The satellite data possessed by the Korea Meteorological Administration can be said to be highly useful as research data for weather research institutes and universities. To support the application of academic and research purposes, a weather satellite data providing system (ftp site) is constructed to manage user accounts and passwords so that users outside the Korea Meteorological Administration can easily access them. The data contained in the weather satellite data providing system are open only to national and municipal agencies that conduct joint research projects with the Korea Meteorological Administration. The other weather information service for general users is to provide the data at a certain fee through the petition application procedure according to the petition management regulation. It provides weather satellite images and analysis data available from the Korea Meteorological Agency and the National Weather Satellite Center homepage. The satellite data being serviced are as follows.
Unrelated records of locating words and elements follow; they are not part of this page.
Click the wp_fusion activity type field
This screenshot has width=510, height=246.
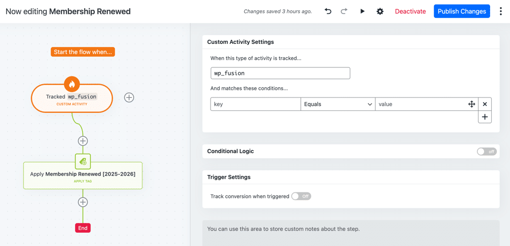click(x=280, y=73)
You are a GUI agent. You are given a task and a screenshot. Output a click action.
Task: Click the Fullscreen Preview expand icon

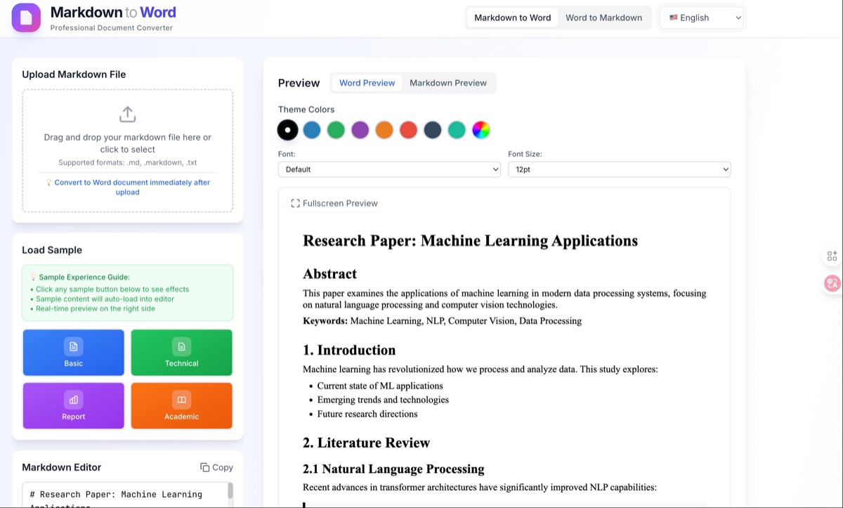[x=295, y=203]
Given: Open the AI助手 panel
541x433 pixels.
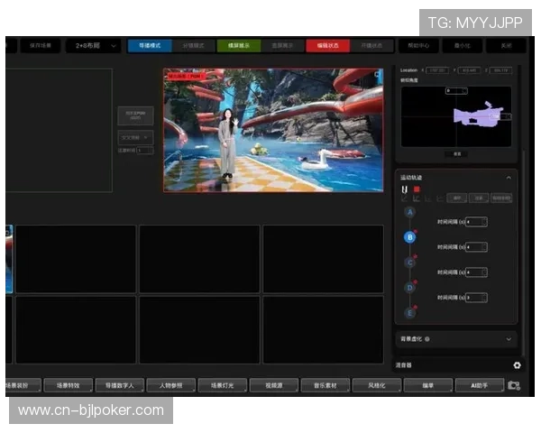Looking at the screenshot, I should click(x=479, y=385).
|Service Data||Geostationary satellite||
Chollian, MTSAT, FY-2D
|Polar orbiting satellite||
NOAA(15,18,19), ASCAT, AQUA/TERRA, WINDSAT, SSMIS
전구, whole Earth, East Asia, Korean Peninsula, Korean Peninsula Region, Northern Hemisphere, West Asia, Iraq, 합성
|Data Type||Binary data (h5, he5, bin, asc), Image data (jpeg,png,gif)|
|Image Data||Basic Image||
Infrared image, steam image, visible image, short wave infrared image, synthesized image , weighted image
Cloud detection, Earth surface temperature, surface arrival solar radiation quantity, upper steam quantity, perceptible water quantity, cloud analysis, fog, rainfall strength, aerosol, atmospheric movement vector, sea surface temperature, ice melting snow tracing, Earth emission radiant quantity
Contents of Weather Satellite Data Service (Source: Weather Satellite Center)
The ocean observation conducts main missions of quasi-real-time monitoring of ocean ecosystem surrounding the Korean Peninsula, long and short term ocean environment and climate change monitoring, coastal and ocean environmental monitoring and resource management, and production of marine and fisheries information. Ocean observation cameras capture a 2500km x 2500km shooting area with a spatial resolution of 0.5km, including Korea as well as some parts of Japan and China.
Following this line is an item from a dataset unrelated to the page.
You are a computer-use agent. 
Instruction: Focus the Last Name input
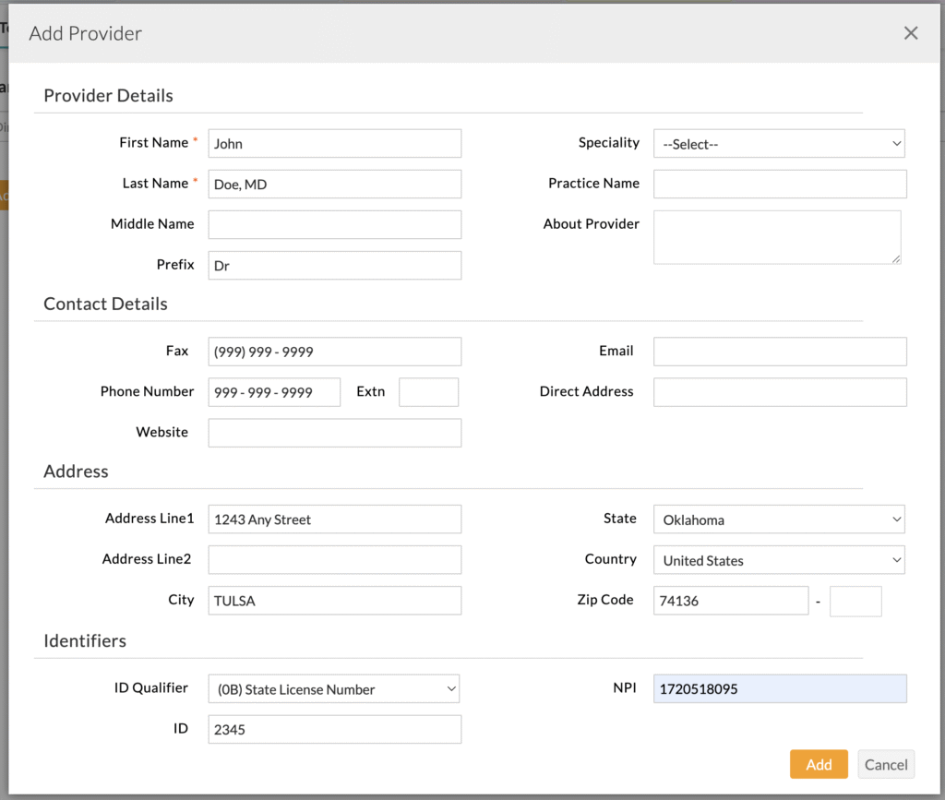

Chollian ocean satellite (GOCI) images can be searched and downloaded from the homepage of the ocean satellite center after agreeing to the copyright of the image and the prohibition of third party distribution. In addition to the GOCI satellites, AVHRR, MODIS (AQUA & Terra), and VIRS satellite data are also being serviced and as well as images, there is also product service by issue such as green tide, red tides, coastal cold water, low salt water, ocean dumping ship trajectories, oil spills, tsunami, sea fog, sea melting, typhoon, yellow dust, forest fires, volcanic eruptions, coastal erosion, chlorophyll production, grazing and minute particulate matters.
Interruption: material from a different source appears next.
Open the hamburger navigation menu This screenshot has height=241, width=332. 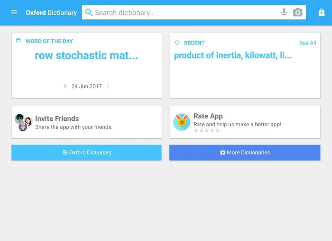pos(14,13)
To add, a GOCI Data Processing System (GDPS) has been constructed and supported to expand the base for ocean satellite image. It was developed to produce secondary result (Level 2) for analyzing spectral characteristics of ocean environment and seawater using geometrically corrected GOCI data and was designed to enable diverse analysis according to the user's purpose. It is the basic operation software for real-time ocean environment information of marine satellite center and thus a standard processing software for GOCI users at both home and abroad. It is possible to generate ocean environment analysis data by using both the algorithm applied to existing ocean satellites and the algorithm of GOCI, and it is possible to extract pure ocean signal through atmospheric correction. Especially, it is possible to correct the distortion of ocean signals originating from the geometrical position of satellites according to the world's first geostationary ocean observations.